Tessellation, as an adoption of mathematics related to the full, rhythmic, and non- overlapping crossing of a regular shape, takes the place of another word here. The constellation we associate with the hunter from Greek myths, whose stars we observe well in the northern hemisphere during winter. More than the Orion narrative, which is here indistinct, I think about what a tessellation announces for a human figure: a decomposition, or perhaps recomposition, of its principles. Alongside the night map, the impact of Icarus hitting the ground.
The Tessellation of Orion is also a brief exhibition in two parts:
On one hand, paintings that resemble miniature mosaics to posit the idea of the frontal and the static, originating from a memory of archaic proto-painting capable of connecting with the consumption of the flat icons of contemporary times.
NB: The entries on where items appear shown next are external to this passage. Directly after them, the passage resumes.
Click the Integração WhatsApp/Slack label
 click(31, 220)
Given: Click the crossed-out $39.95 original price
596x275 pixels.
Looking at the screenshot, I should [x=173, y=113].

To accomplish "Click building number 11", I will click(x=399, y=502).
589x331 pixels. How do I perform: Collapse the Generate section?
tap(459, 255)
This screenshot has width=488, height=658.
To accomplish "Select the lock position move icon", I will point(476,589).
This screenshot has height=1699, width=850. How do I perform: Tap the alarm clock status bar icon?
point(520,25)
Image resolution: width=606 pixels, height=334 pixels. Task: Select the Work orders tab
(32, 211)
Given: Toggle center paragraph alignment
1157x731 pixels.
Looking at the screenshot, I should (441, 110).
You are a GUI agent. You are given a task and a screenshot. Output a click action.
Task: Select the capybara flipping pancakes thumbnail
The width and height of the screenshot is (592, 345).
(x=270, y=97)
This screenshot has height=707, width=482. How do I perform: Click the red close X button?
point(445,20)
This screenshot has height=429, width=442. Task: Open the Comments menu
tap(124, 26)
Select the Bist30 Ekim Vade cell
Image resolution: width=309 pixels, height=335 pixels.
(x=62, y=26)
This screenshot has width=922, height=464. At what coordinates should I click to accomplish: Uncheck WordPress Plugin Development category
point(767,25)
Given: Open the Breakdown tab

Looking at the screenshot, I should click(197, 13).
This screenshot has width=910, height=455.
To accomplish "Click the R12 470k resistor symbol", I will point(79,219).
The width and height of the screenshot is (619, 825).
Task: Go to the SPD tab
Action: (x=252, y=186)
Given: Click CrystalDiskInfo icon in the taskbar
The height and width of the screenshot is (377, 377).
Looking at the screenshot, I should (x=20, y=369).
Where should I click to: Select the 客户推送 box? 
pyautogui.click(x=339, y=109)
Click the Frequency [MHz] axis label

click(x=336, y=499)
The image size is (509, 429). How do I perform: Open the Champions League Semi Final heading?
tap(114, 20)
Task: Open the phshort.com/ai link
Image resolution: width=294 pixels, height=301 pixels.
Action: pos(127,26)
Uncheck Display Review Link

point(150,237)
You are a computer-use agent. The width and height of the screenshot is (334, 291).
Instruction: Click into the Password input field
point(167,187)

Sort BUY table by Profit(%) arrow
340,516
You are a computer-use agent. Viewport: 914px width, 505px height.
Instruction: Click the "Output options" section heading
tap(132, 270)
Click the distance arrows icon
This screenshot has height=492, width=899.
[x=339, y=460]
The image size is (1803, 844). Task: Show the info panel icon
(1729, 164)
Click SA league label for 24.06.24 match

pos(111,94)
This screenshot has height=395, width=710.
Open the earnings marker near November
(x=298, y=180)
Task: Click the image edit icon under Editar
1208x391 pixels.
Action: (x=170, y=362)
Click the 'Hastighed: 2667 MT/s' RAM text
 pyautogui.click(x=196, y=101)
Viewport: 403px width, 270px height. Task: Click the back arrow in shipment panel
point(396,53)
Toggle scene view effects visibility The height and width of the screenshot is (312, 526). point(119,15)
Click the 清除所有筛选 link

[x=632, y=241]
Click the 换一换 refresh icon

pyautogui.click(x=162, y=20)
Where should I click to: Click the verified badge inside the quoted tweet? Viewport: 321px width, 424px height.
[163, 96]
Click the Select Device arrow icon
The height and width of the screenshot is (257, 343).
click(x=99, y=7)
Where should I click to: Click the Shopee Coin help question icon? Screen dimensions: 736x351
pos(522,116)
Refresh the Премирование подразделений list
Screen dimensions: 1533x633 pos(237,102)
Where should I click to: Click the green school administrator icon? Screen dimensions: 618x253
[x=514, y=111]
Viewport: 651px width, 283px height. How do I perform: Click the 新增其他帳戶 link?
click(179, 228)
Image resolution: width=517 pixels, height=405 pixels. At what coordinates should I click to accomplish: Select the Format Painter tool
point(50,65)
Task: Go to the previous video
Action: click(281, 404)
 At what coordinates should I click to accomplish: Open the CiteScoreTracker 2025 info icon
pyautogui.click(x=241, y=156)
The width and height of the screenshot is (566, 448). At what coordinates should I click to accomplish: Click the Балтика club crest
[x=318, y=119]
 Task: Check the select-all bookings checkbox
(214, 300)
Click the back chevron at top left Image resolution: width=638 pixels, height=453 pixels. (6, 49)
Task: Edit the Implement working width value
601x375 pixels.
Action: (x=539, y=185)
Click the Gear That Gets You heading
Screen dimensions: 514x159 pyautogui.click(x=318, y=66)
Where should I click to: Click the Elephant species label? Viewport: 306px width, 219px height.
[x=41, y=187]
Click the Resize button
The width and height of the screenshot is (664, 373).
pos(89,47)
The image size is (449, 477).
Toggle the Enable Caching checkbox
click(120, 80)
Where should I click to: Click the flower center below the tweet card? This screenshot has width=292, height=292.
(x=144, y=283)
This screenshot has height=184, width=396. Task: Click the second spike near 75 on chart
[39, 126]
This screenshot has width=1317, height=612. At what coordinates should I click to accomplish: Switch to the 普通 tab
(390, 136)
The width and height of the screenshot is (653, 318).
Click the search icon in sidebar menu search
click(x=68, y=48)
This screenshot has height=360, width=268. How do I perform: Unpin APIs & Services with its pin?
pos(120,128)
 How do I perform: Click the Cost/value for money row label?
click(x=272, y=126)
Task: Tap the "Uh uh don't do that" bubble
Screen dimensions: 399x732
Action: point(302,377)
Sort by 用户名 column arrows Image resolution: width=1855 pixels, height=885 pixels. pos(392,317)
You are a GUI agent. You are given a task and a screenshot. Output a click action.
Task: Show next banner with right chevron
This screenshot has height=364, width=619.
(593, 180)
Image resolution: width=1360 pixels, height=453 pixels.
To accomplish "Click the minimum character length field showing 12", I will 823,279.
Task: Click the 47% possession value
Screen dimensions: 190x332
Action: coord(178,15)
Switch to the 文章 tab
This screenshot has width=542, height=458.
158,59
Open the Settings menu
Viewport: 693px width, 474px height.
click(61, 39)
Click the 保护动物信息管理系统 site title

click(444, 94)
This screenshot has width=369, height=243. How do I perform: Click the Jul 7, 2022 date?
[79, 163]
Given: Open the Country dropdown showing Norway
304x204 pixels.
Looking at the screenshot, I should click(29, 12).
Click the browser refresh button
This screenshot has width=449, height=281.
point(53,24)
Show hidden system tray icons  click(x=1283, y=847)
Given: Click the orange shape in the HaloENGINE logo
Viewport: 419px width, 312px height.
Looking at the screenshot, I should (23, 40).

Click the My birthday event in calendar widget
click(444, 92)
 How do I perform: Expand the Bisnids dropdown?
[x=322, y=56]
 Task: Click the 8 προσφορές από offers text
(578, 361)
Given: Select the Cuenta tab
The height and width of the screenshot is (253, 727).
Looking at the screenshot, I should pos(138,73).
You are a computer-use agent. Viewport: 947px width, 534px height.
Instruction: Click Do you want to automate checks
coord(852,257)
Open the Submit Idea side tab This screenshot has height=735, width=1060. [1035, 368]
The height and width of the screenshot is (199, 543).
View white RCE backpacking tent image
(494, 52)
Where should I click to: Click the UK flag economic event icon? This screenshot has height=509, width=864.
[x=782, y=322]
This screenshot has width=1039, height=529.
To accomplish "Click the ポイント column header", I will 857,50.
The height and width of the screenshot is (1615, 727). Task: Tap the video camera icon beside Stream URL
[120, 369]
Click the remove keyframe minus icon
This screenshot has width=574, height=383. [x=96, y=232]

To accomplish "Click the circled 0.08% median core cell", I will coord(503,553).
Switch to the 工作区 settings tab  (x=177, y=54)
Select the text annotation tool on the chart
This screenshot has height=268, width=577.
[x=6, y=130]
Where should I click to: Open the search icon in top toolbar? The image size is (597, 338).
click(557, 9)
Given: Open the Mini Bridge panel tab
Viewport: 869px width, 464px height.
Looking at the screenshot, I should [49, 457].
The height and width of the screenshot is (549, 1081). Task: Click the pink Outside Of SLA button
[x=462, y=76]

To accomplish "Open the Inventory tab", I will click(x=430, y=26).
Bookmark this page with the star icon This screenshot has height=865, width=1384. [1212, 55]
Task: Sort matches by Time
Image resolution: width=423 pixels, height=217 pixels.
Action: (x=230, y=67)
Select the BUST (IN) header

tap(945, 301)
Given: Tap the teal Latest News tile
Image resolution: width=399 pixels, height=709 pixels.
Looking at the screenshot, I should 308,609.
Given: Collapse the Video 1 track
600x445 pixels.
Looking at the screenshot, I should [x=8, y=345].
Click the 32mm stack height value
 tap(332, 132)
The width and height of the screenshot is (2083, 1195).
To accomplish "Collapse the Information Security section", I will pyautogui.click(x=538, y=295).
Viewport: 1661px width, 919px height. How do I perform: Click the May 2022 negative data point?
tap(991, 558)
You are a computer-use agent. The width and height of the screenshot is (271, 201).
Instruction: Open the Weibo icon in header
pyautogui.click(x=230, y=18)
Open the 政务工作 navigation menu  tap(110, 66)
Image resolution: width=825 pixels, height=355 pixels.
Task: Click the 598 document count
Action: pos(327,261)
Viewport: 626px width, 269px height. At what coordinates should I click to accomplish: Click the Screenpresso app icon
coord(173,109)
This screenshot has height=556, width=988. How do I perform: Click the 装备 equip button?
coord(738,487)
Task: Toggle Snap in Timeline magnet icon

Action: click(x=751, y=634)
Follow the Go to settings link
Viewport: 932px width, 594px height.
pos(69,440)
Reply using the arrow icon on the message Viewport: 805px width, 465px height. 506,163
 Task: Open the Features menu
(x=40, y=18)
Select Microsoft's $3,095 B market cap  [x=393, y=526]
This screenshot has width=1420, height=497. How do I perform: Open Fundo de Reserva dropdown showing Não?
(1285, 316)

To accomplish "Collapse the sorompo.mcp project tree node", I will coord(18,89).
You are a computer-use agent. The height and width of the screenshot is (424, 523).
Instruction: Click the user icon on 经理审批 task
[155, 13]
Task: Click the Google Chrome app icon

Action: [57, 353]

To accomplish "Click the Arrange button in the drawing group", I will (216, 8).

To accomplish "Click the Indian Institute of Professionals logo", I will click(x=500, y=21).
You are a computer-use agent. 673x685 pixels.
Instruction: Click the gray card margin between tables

Despite apparently disconnected themes, these paintings pursue the symbol and the omen, forming a repertoire of tacit statements not necessarily dissimilar to tarot. This first section of the exhibition stems from a body of work I have produced in recent years, now taking a turn in its relation to reinterpretations of the Mondrian frame, in which the works are embedded in memory of the mural or architectural insertion of mosaic art.
The second part of the exhibition brings together five tessellated aggregations molded in concrete. Their components, usually associated with digital environments, have been prepared by hand, generating rhythm breaks, imperfections, and other differences. The pursuit of production methods whose rules or limitations seem to contradictorily free the expectations of a certain work on the human scale, is an important point for me and one of the central signs of this exhibition, where movement among the forms is contaminated with the foreboding and suspicion of the immediately recognizable.